Not long ago I came across some letters I had written home from camp. The envelopes were marked S.W.A.K. (For those who weren’t preteens back then, that stands for “Sealed With A Kiss.”) In the same shoe box were a few stilted “newsy” letters that my parents, who had no vocabulary for that kind of correspondence, had sent me – and several letters from friends. I recognized the handwriting on just about every one. After all, we had signed each others autograph books, corresponded over many summers and, in several cases, for years afterwards, and exchanged our hand-written homework at school.

Soon after that find, I unearthed some letters that my daughter had written home from camp at about the same age, some fifteen years ago. Accounts of theatrical triumphs, color-war games, and bunk gossip were intermixed with exclamation points and pleas to be taken home – standard fare. I loved the sight of her new-found script writing and smiled at the recollections of those emotionally tumultuous years evoked in her letters. So much like the ones I sent off decades earlier.

When I mentioned this vein of history to a friend with younger kids, she informed me that campers now e-mailed home. Where her children went, e-mailing was allowed on only one day in the week. And cell phones were prohibited. Very Spartan by prevailing standards, but enough to preclude letter-writing. It is unlikely that she or her children will come across a shoebox of memories in the future. And I am pretty sure her kids won’t have seen enough of their friends’ handwriting to recognize it fifty years later.
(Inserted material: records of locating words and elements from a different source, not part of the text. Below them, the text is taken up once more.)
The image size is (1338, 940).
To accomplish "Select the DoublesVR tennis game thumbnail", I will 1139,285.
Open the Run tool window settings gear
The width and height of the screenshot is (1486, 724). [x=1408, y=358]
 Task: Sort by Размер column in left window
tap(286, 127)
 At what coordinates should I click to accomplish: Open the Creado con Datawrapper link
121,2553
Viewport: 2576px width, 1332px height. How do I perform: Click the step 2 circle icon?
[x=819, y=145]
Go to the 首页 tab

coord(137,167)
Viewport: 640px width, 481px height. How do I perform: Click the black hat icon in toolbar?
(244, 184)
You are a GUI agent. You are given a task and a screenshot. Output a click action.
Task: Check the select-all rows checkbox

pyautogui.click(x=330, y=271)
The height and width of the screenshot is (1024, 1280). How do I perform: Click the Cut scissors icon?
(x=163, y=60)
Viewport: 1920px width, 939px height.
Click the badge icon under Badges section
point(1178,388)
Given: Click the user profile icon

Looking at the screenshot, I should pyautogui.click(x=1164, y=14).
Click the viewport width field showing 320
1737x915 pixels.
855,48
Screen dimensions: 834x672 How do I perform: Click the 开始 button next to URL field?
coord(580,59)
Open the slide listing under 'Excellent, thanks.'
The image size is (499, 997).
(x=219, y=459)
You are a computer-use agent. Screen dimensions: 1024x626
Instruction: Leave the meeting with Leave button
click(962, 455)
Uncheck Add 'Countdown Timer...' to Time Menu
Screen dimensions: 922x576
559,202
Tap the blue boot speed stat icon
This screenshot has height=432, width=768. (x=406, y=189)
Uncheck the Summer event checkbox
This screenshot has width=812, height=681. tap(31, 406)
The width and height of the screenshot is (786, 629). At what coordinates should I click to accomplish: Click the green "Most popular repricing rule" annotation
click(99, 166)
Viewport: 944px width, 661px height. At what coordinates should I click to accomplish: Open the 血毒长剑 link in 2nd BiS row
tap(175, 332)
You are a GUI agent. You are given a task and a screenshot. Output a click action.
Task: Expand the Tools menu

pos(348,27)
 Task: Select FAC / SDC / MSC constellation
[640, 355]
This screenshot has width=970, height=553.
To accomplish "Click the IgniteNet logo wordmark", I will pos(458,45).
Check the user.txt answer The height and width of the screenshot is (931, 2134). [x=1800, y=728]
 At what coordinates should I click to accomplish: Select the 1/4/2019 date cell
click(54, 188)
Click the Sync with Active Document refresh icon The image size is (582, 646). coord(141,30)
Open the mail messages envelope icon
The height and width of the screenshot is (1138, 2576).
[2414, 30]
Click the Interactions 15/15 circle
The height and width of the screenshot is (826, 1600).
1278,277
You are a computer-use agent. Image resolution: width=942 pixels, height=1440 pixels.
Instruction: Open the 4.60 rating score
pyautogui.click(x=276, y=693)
I’m not bemoaning the lost intimacy of yesteryear, but I am aware of how capturing experience and communicating it between parents and children is different now. When they go away from home for long periods of time, our kids don’t have a mailing address except for packages and don’t get a local phone number. The contact info is the same – an e-mail address and cell phone. They could be anywhere in the world, for all we would know.

On the other hand, they are much more connected to us than we were to our parents, according to studies of their generation. A recruiter for a major investment firm cited one of those studies to explain why when her company is wooing perspective college graduates, they sometimes fly the parents as well as the candidate to the important interview. They have found that young adults these days actually value their parents’ opinions.

We also have many more levels of intimacy at our disposal than previous families. Not just doing things together. Or talking on the phone. When my daughter was at college, I learned to pick up clues from the medium of choice in her communiqués. An e-mail was either business or school work (another channel of intimacy for us was sharing her papers) or something she didn’t want to hear my reaction to right away. An IM was usually about something she hadn’t processed yet emotionally, and while she wanted feedback in real time, she felt she needed a little time to frame her responses. Text messages were generally about logistics.

While we have lost the notion of snapshots of our children’s early years – I am picturing those yellowing black-and-white photos with the scalloped edges, as well as the decorated envelopes and childish handwriting – we have gained, I think, an evolving comfort zone between our lives that didn’t exist back when my contemporaries were beginning to detach from our parents. That is surely a good thing. I must admit, though, that I regret that the time-capsule evidence of long-ago innocence – mine as well as my children’s – embodied in those letters is not being generated any more.